RCE-medewerker Michaëla Hanssen licht het in 2005 door de Raad van Europa opgestelde verdrag nader toe. ‘Het gaat om de vragen waarom we erfgoed hebben en voor wie. Open deuren wellicht, maar toch zijn er nog geen heldere antwoorden. Dat heeft onder meer te maken met de professionalisering van erfgoedsector. Er is steeds meer kennis, maar daardoor is er ook een kloof ontstaan tussen expert en burger.’

Erfgoed heeft zich losgezogen van de samenleving en het Faro-verdrag is bedoeld om die band weer te herstellen. Niet de expert, maar de mens (burger) die betekenis geeft aan erfgoed, staat centraal. Erfgoed is van iedereen en samen bepalen we wat het waard is om te bewaren en door te geven aan een volgende generatie. Zo kan erfgoed een middel tot een meer saamhorige en democratische samenleving zijn.
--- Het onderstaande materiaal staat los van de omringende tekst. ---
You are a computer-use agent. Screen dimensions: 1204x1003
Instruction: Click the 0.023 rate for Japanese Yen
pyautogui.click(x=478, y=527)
Cultureel burgerschap stimuleren

Wat is er nodig om erfgoed deze functie te laten vervullen en zo het cultureel burgerschap te stimuleren? Socioloog Frans Soeterbroek vroeg dat in opdracht van RCE aan twaalf sleutelfiguren en beschrijft hun inzichten in het essay Erfgoed als middel Hij geeft bij de vijf thema’s gezondheid, dagelijkse leefwereld, burgerinitiatief, kwetsbare groepen en versplinterde samenleving pragmatische en fundamentele aanbevelingen.

Als praktische voorbeelden noemt Soeterbroek onder meer verhalenprojecten, erfgoed als middel in de behandeling van mensen met dementie, monumentale gebouwen benutten voor maatschappelijke activiteiten en lesprogramma’s. Fundamentele vragen zijn bijvoorbeeld: Hoe draagt erfgoed bij aan gezondheid en welbevinden? Hoe fungeren buurtbewoners als curator voor de eigen leefomgeving? En hoe draagt erfgoed bij aan maatschappelijke veerkracht?

Houding van wederkerigheid

En natuurlijk de vraag wat dit voor de erfgoedprofessional betekent. ‘Die moet dienstverlenend zijn en naar buiten treden. Het vraagt een niet-paternalistische houding om juist in co-creatie met burgers op te trekken’, somt Soeterbroek op. ‘De houding van wederkerigheid is ongelooflijk belangrijk: het gaat er niet om mensen te betrekken bij jouw wereld, maar jezelf te betrekken bij hun wereld.’ Dat bijt niet met de ICOM-definitie van musea, vult Hanssen aan ‘Die is juist erg Faro-achtig.’ 

Trots op eigen verleden

Vier praktijkvoorbeelden passeren in de deelsessies. Gertrud van Leeuwen vertelt hoe burgers in 2018 het initiatief Ambacht Noordwolde opzetten. Hiermee hebben ze het rietvlechten, waar het Friese dorp ooit beroemd om was, weer teruggebracht in de gemeenschap. Nog steeds kunnen mensen met een afstand tot de arbeidsmarkt drie dagdelen per week aan de slag om het oude ambacht te leren. Er zijn twee leermeesters en een derde is in opleiding, allen geboren en getogen Noordwolders.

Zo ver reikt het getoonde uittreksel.